● FRAGMENT DOKUMENTU
15:19. Płytę, to ty "gościu" powinieneś/powinnaś zmienić. Szkoda, że nie wiesz, że twój mąż wali cię w rogi od lat, a ty cały czas happy. To jest zgodnie z przysłowiem "Całe miasto wie, tylko ona nie". Czekamy na nowy wątek założony przez ciebie pt."Byłam zdradzana od lat i naiwna wierzyłam mężowi, bo dawałam mu wszystko, co chciał i jak chciał".
12:17. Może ten człowiek woli po prostu mądre, inteligentne kobiety wykorzystujące do myślenia mózg, a nie.......... Są takie panie, które uważają, że największą zaletą kobiety jest posiadanie kobiecego organu płciowego i można na tym żerować całe życie. Nawet w agencjach towarzyskich takie "panie" przejadają się tak koło 40-tki. Takimi żonami mężowie gardzą znacznie wcześniej i nie chcą być traktowani, jak sexmachin do dzikich, chorych żądzy nimfomanek. Każdy ma jakieś uczucia i wymagania intelektualne, a nie tylko sexualne (nawet mężczyźni).
Co jest wart taki facio co zdradza??? Nic,więc o czym piszesz 12:37?
Widziały gały co brały,prawda? Jak zaliczył wpadkę i musiał zostać z taką nieporadną kobietą to powinien wziąć odpowiedzialność za swoje czyny a nie zostawiać kobietę z brzuchem i ganiać za innymi.Taki typ nie powinien nosić miana człowieka i tyle w temacie. I to takimi pseudofaciami każdy gardzi.

● TWOJE ZADANIA
1 - Wypisz dokładnie fragment wpisów z forum zawarty między słowami „Widziały gały co” a „pseudofaciami każdy gardzi.”, włącznie z nimi.
2 - Sprawdź, czy poniższe stwierdzenia zgadzają się z wpisami z forum. Przy każdym odpowiedz „tak” lub „nie” i przytocz dokładnie rozstrzygające słowa. (a) Według jednego z wpisów takie „panie” przejadają się w agencjach towarzyskich około czterdziestki. (b) We wpisie zaczynającym się od „12:17.” pada twierdzenie, że mężczyźni mają wyłącznie wymagania seksualne. (c) Na pytanie o to, ile wart jest mężczyzna, który zdradza, pada odpowiedź „nic”.

● WYCIĄG Z DANYCH
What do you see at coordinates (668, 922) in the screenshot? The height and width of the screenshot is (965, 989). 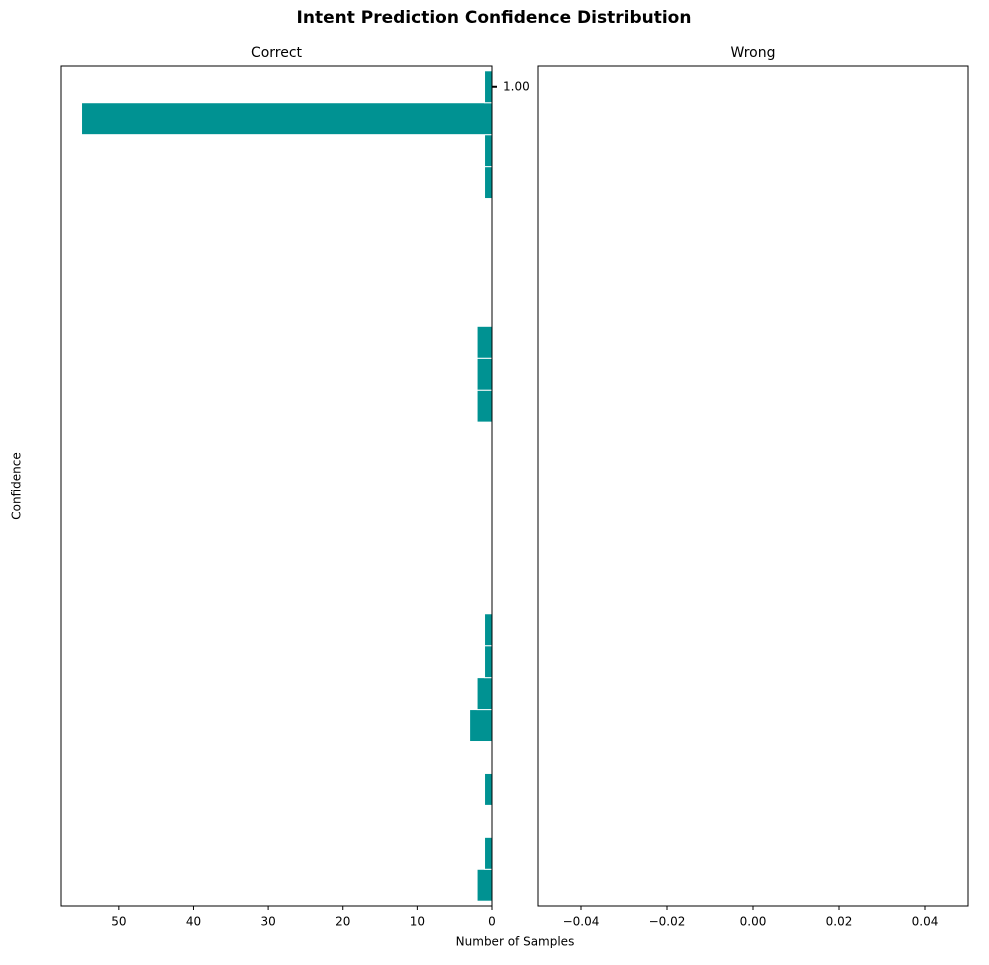 I see `x-tick-label: −0.02` at bounding box center [668, 922].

● ODPOWIEDZI DO ZADAŃ
1 -
Widziały gały co brały,prawda? Jak zaliczył wpadkę i musiał zostać z taką nieporadną kobietą to powinien wziąć odpowiedzialność za swoje czyny a nie zostawiać kobietę z brzuchem i ganiać za innymi.Taki typ nie powinien nosić miana człowieka i tyle w temacie. I to takimi pseudofaciami każdy gardzi.

2 -
(a) Tak: „Nawet w agencjach towarzyskich takie "panie" przejadają się tak koło 40-tki.”
(b) Nie: „Każdy ma jakieś uczucia i wymagania intelektualne, a nie tylko sexualne (nawet mężczyźni).”
(c) Tak: „Co jest wart taki facio co zdradza??? Nic”